Stored items
╔══

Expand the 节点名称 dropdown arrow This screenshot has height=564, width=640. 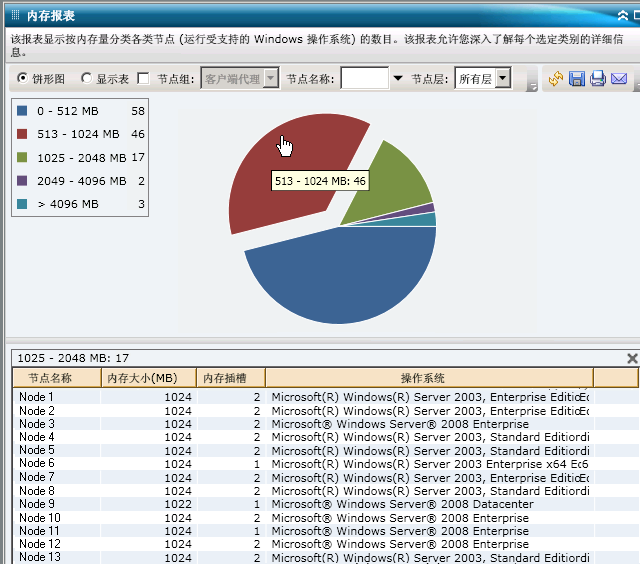pyautogui.click(x=398, y=78)
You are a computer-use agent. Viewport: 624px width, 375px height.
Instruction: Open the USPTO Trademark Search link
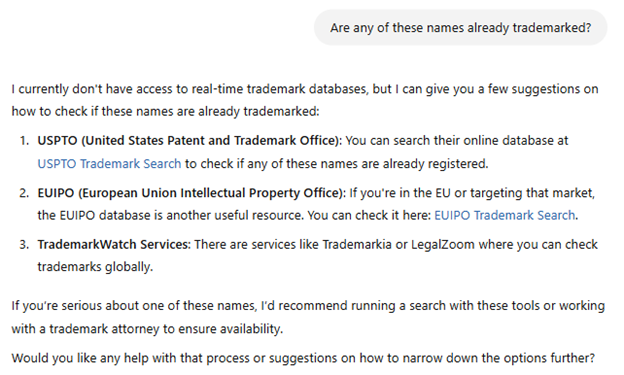[109, 164]
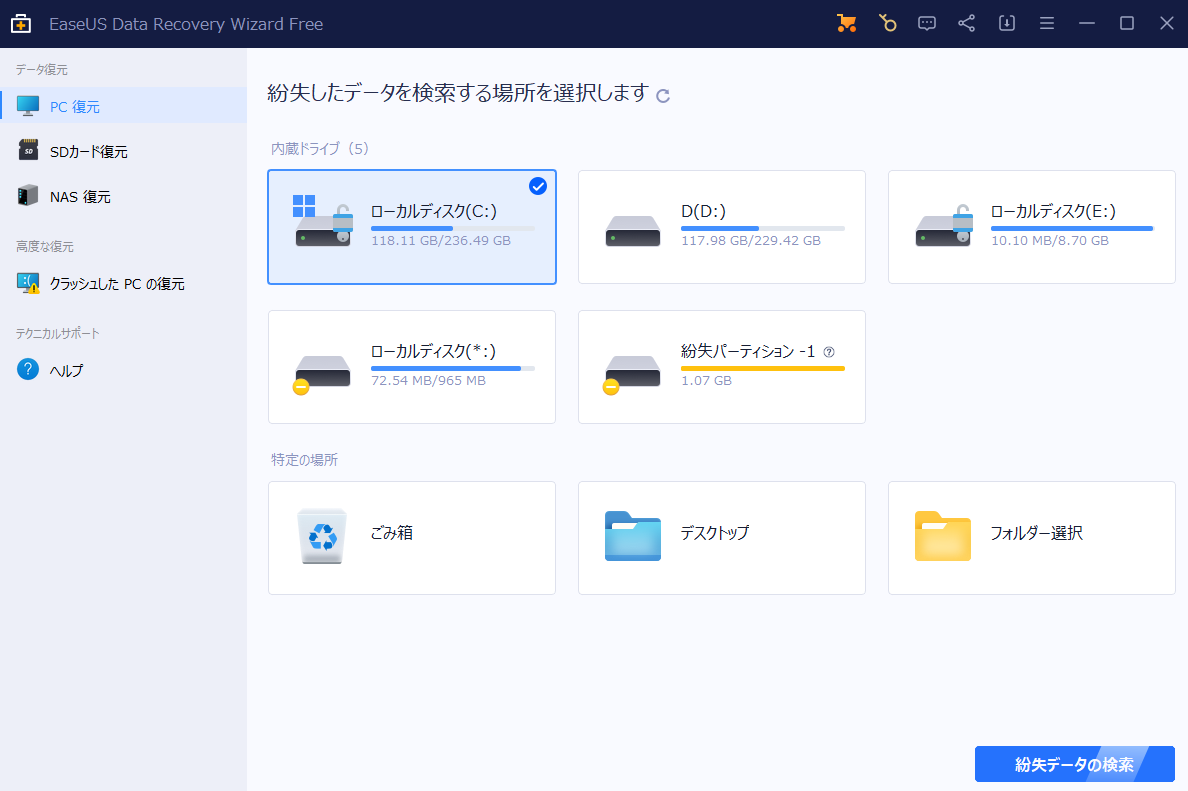
Task: Deselect the checkmark on ローカルディスク(C:)
Action: [x=538, y=186]
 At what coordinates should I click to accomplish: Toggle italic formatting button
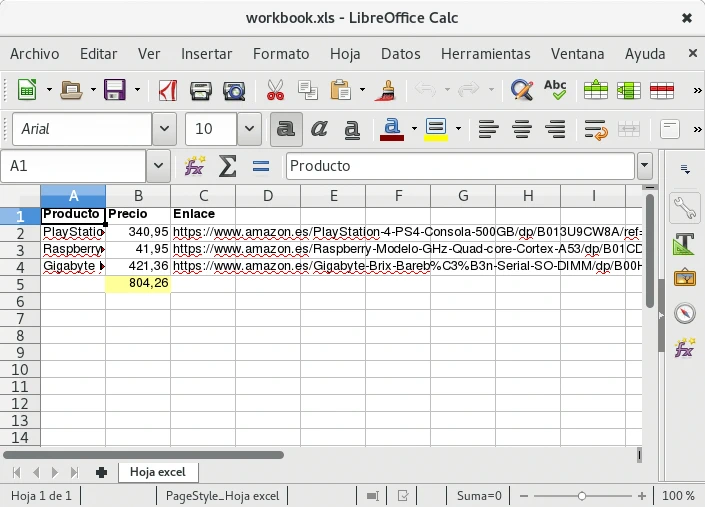tap(319, 129)
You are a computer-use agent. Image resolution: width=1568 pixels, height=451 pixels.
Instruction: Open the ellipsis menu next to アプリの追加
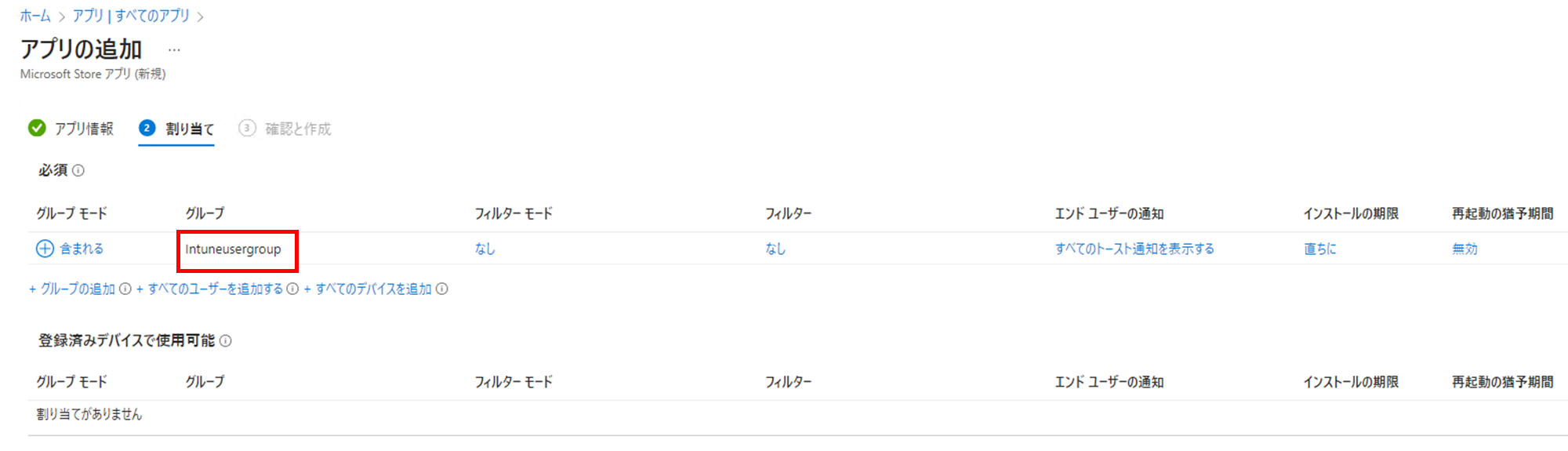click(174, 50)
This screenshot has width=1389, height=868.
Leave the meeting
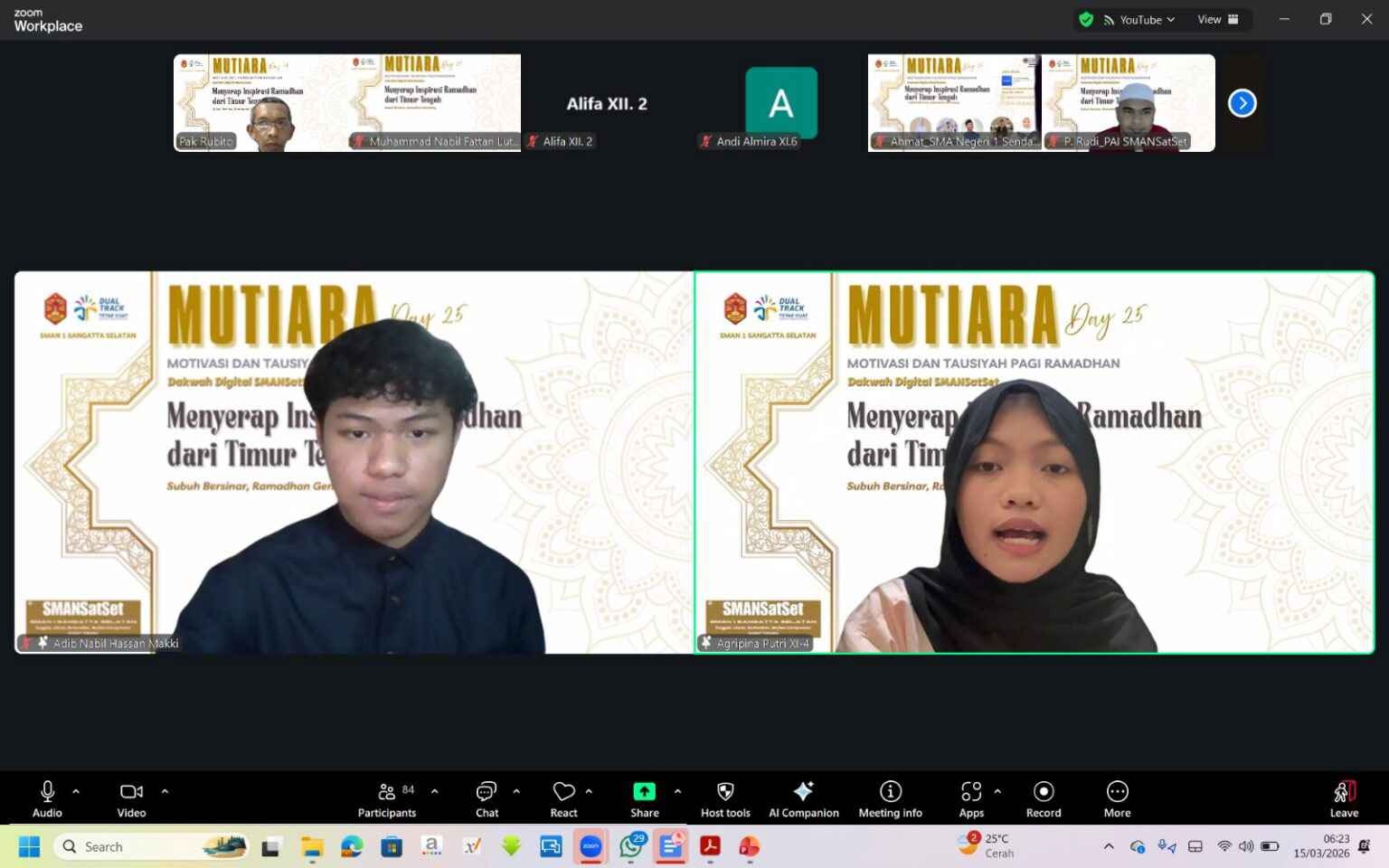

╚══

Pictures stay out of the copy. Reproduce exactly the lines from the one containing "You are a computer-use agent. Image" through the last line of the records above, both included.

You are a computer-use agent. Image resolution: width=1568 pixels, height=451 pixels.
Instruction: Open the ellipsis menu next to アプリの追加
click(174, 50)
This screenshot has width=1389, height=868.
Leave the meeting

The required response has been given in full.